Storing to database from rspec

Hi,

I want to write a spec to test whether my code is hitting the database
or not .

In my model spec file I tried different ways to save the database into
my to database such as @user.save! or creating new user by
User.create .

Is there any way to store data in database with rspec code .

Thnaks,
Nallamani

Nallamani wrote:

I want to write a spec to test whether my code is hitting the database
or not .

In my model spec file I tried different ways to save the database into
my to database such as @user.save! or creating new user by
User.create .

Is there any way to store data in database with rspec code .

Folks do that all the time.

Why don't you think the data is in the database? Can you read the data back, in the spec, and print it out?

Most test rigs run with transactions turned on. Google for [rspec transactions]. They roll back all database changes after each specification.

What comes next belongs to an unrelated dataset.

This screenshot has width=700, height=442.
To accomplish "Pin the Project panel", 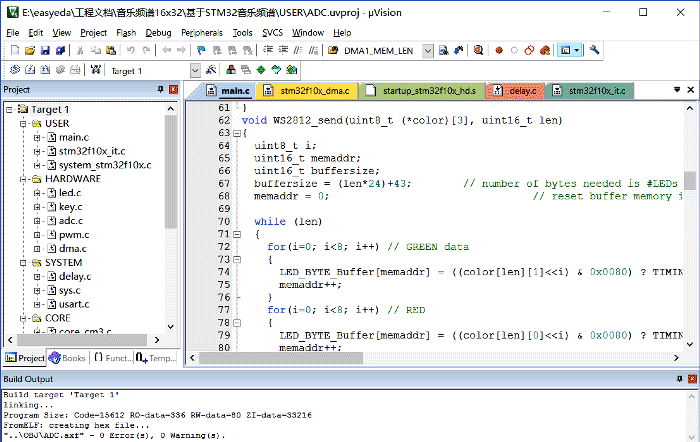I will [160, 90].
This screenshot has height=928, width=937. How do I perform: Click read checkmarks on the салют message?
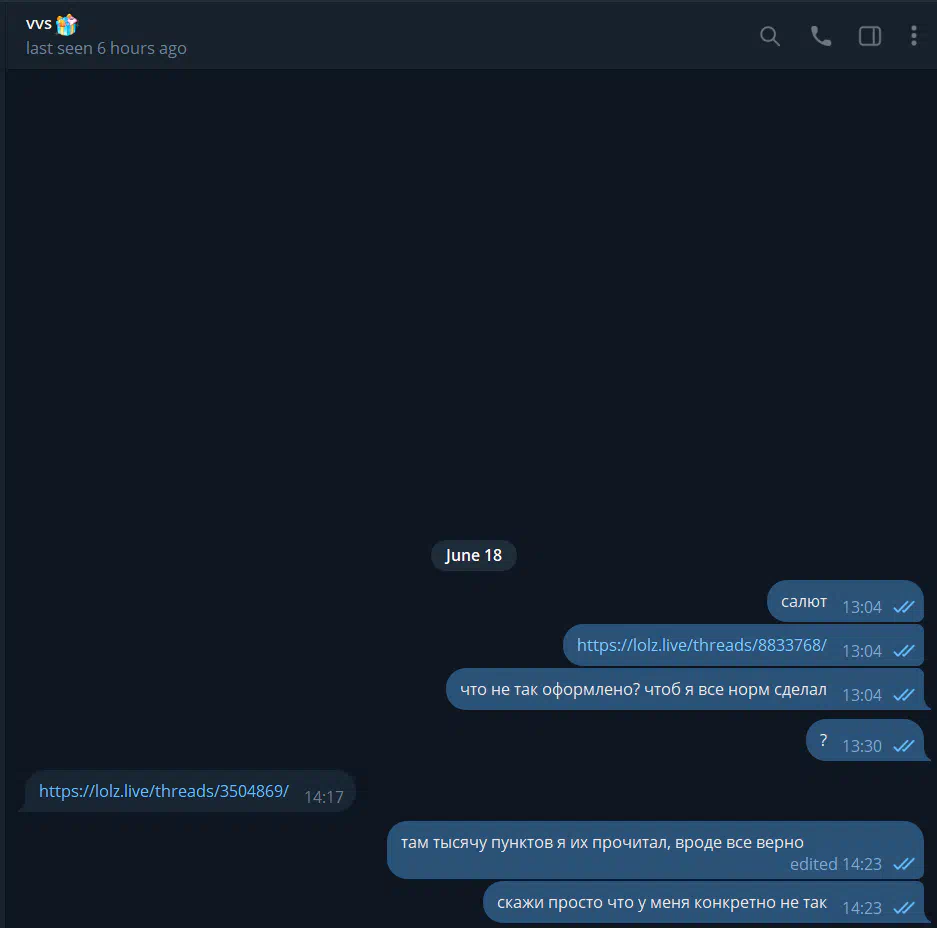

Yaa I can read the data back . But it is not storing in the database
for some reason .

Every time I am creating a new user , the can see an incremental user
id . But none of the data is getting stored in database .

Thanks,
Nallamani

Philip,

Here is my code in my spec

before (:each) do

@user1 = User.new(:login => "testing", :email =>
"jijiji@yahoo.com", :password => "hihowru", :password_confirmation =>
"hihowru")
    @user1.save!

end

I can't see this data getting stored in database

Nallamani, when are you checking for the data? Philp's point about
transactions is that all the data is rolled back out of the db after
the test. If you're expecting to look at the table after the testing
is done you won't see anything.

Thanks Andy ,

I wasted two days on Rspec and story runner . Is there any way to
delay the roll back .

With normal integration testing I can store in database .

Nallamani wrote:

I wasted two days on Rspec and story runner .

And you will continue to spend quality time with them!

> Is there any way to delay the roll back .

Almost all testing on databases should roll the database back after each test case. The only general exception I can think of is tests that help build a new database engine.

What do you want to do with that data, in the database? If you intend to inspect it, then you should add a .should (or an assertion) to your test case, to inspect that data automatically. Then the transaction will work for you, not against you.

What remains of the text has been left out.